### DESCRIPTION OF THE TASK
Start at the line in the entries below that contains "The width and height of the screenshot is (1270, 794).", stop at the line that contains "Select the Parallels", and output exactly the lines in that span, both ends included.

(Stored data)
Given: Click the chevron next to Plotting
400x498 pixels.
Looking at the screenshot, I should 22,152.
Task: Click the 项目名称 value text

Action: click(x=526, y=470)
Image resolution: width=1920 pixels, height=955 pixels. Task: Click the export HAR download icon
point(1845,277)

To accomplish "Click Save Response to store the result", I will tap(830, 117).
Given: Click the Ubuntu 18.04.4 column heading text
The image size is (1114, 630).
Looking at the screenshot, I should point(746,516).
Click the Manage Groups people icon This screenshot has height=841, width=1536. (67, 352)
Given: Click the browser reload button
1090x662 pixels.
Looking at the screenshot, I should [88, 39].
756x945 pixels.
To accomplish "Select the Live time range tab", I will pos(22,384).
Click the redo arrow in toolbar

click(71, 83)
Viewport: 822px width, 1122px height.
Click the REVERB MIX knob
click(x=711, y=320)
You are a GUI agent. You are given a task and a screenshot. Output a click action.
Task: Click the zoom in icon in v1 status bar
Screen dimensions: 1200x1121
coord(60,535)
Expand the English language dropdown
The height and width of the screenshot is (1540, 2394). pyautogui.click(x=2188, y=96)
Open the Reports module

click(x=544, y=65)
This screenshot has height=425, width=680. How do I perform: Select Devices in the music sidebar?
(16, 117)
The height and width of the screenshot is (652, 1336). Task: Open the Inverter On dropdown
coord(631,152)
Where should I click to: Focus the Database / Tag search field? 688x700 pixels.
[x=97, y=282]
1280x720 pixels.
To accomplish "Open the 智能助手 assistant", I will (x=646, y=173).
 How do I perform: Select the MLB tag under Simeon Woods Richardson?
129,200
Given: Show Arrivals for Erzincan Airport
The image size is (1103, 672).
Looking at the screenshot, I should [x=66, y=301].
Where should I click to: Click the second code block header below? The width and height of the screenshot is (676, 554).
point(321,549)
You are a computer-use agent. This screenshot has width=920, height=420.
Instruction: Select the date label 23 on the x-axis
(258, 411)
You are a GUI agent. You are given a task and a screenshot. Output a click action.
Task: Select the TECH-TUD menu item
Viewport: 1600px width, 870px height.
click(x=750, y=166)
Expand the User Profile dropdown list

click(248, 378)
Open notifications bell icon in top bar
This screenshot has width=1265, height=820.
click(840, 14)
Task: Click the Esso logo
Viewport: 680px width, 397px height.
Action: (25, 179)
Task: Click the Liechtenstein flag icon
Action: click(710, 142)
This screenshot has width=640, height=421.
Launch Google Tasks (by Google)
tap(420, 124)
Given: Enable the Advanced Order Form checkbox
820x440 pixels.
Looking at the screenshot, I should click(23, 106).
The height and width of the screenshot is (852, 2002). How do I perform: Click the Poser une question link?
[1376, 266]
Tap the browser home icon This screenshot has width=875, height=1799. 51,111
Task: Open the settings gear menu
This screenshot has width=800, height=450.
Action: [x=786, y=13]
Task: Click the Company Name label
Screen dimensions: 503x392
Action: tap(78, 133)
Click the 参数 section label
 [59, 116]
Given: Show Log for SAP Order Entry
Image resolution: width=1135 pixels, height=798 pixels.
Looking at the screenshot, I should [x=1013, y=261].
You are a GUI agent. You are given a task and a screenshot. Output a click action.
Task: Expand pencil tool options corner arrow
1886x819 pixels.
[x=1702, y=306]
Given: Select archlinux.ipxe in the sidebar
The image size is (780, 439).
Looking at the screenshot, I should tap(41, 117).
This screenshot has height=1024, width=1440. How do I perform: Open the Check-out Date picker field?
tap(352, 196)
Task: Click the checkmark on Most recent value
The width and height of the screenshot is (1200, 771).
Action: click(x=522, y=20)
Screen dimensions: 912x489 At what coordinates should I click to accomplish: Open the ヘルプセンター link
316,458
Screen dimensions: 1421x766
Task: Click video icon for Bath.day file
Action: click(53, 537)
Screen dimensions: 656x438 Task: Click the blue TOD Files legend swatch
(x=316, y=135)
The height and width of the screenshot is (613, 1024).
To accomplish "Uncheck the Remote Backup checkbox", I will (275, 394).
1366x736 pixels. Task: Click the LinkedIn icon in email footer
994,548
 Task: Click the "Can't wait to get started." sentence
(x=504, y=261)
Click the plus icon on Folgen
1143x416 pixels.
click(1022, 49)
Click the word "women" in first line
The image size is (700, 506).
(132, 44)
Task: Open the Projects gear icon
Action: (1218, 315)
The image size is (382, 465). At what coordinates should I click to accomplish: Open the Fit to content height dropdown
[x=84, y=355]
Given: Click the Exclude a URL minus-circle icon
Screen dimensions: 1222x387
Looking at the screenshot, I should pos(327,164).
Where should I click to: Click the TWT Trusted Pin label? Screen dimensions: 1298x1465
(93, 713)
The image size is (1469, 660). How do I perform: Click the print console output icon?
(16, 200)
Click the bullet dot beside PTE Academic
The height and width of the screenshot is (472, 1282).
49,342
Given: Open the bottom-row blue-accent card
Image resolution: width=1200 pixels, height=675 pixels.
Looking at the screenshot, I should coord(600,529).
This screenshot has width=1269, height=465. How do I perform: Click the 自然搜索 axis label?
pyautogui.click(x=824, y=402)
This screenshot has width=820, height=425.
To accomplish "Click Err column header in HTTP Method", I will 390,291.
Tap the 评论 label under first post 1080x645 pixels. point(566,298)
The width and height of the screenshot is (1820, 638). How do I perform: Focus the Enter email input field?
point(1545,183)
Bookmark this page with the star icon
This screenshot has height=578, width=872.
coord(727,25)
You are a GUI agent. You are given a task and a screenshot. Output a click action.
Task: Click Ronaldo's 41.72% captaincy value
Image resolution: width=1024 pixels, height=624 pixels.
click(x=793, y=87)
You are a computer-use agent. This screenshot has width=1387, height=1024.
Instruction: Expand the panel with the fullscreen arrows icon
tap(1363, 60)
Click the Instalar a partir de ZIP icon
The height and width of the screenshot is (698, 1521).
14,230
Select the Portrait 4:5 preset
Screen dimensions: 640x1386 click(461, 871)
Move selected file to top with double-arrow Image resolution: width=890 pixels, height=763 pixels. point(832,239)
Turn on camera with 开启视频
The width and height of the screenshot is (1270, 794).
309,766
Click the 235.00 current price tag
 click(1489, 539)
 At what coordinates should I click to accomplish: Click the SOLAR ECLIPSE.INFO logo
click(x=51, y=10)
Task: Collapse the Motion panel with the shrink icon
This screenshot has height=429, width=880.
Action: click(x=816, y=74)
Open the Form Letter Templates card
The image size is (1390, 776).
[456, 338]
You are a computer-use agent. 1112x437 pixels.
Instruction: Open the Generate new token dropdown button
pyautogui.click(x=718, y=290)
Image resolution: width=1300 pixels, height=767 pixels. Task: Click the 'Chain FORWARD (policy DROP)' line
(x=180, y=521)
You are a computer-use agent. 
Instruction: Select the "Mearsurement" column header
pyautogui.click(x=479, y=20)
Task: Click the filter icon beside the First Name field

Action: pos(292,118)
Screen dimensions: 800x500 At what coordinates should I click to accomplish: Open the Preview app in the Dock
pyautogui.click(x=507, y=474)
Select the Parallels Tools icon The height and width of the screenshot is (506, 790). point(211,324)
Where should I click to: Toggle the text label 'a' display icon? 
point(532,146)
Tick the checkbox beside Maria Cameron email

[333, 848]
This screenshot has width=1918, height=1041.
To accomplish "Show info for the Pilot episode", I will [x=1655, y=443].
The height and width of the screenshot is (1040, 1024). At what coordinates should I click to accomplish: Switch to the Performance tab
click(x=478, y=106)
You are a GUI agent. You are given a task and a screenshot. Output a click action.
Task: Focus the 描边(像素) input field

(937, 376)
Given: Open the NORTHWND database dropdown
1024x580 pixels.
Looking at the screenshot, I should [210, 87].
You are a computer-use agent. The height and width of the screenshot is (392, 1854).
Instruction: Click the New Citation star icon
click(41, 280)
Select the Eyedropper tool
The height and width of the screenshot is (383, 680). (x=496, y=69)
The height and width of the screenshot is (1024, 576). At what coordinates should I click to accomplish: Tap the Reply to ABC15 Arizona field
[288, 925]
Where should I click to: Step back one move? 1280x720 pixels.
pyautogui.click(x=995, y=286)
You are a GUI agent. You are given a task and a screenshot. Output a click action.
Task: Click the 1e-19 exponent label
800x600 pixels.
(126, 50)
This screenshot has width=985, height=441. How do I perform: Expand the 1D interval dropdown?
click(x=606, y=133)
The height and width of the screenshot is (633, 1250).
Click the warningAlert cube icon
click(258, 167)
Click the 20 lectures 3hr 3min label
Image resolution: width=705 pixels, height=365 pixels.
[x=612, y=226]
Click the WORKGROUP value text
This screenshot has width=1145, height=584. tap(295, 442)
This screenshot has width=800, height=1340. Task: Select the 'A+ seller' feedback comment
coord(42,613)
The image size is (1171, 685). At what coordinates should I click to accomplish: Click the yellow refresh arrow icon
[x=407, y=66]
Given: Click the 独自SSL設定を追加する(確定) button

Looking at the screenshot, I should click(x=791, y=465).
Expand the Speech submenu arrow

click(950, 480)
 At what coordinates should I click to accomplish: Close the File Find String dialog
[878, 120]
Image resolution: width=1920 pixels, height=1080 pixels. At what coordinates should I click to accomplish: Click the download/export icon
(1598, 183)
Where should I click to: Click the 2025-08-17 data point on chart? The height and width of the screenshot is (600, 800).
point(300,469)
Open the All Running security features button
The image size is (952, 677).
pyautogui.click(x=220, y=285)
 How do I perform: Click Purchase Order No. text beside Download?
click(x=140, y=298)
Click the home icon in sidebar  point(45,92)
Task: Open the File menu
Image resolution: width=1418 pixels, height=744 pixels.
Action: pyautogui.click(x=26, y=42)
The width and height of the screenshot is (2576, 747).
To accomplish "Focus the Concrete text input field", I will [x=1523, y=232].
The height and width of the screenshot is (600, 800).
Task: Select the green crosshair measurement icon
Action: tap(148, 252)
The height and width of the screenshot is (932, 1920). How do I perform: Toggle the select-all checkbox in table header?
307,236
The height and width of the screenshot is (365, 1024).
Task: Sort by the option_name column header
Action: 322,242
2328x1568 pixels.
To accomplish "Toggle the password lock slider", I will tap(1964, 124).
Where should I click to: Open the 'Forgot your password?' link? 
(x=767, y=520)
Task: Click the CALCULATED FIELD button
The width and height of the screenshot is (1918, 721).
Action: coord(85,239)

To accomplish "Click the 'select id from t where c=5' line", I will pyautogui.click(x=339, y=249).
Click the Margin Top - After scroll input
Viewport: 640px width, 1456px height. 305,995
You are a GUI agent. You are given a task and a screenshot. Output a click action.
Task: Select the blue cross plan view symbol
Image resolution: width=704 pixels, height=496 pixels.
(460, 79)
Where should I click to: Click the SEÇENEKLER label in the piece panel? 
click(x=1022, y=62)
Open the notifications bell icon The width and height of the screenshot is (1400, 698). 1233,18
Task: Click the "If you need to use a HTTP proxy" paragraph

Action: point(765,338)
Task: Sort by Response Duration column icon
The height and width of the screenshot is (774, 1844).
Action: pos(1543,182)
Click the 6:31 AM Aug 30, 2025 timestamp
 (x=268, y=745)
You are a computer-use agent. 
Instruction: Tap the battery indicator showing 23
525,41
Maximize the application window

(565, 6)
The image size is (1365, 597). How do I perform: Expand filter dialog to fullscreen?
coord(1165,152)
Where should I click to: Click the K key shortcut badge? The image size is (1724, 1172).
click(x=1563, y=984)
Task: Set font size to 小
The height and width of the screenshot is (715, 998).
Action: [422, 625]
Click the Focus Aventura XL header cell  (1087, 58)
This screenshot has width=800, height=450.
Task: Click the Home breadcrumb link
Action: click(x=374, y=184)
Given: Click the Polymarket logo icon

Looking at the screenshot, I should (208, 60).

### RESPONSE TO THIS TASK
The width and height of the screenshot is (1270, 794).
309,766
Click the 235.00 current price tag
 click(1489, 539)
 At what coordinates should I click to accomplish: Click the SOLAR ECLIPSE.INFO logo
click(x=51, y=10)
Task: Collapse the Motion panel with the shrink icon
This screenshot has height=429, width=880.
Action: click(x=816, y=74)
Open the Form Letter Templates card
The image size is (1390, 776).
[456, 338]
You are a computer-use agent. 1112x437 pixels.
Instruction: Open the Generate new token dropdown button
pyautogui.click(x=718, y=290)
Image resolution: width=1300 pixels, height=767 pixels. Task: Click the 'Chain FORWARD (policy DROP)' line
(x=180, y=521)
You are a computer-use agent. 
Instruction: Select the "Mearsurement" column header
pyautogui.click(x=479, y=20)
Task: Click the filter icon beside the First Name field

Action: pos(292,118)
Screen dimensions: 800x500 At what coordinates should I click to accomplish: Open the Preview app in the Dock
pyautogui.click(x=507, y=474)
Select the Parallels Tools icon The height and width of the screenshot is (506, 790). point(211,324)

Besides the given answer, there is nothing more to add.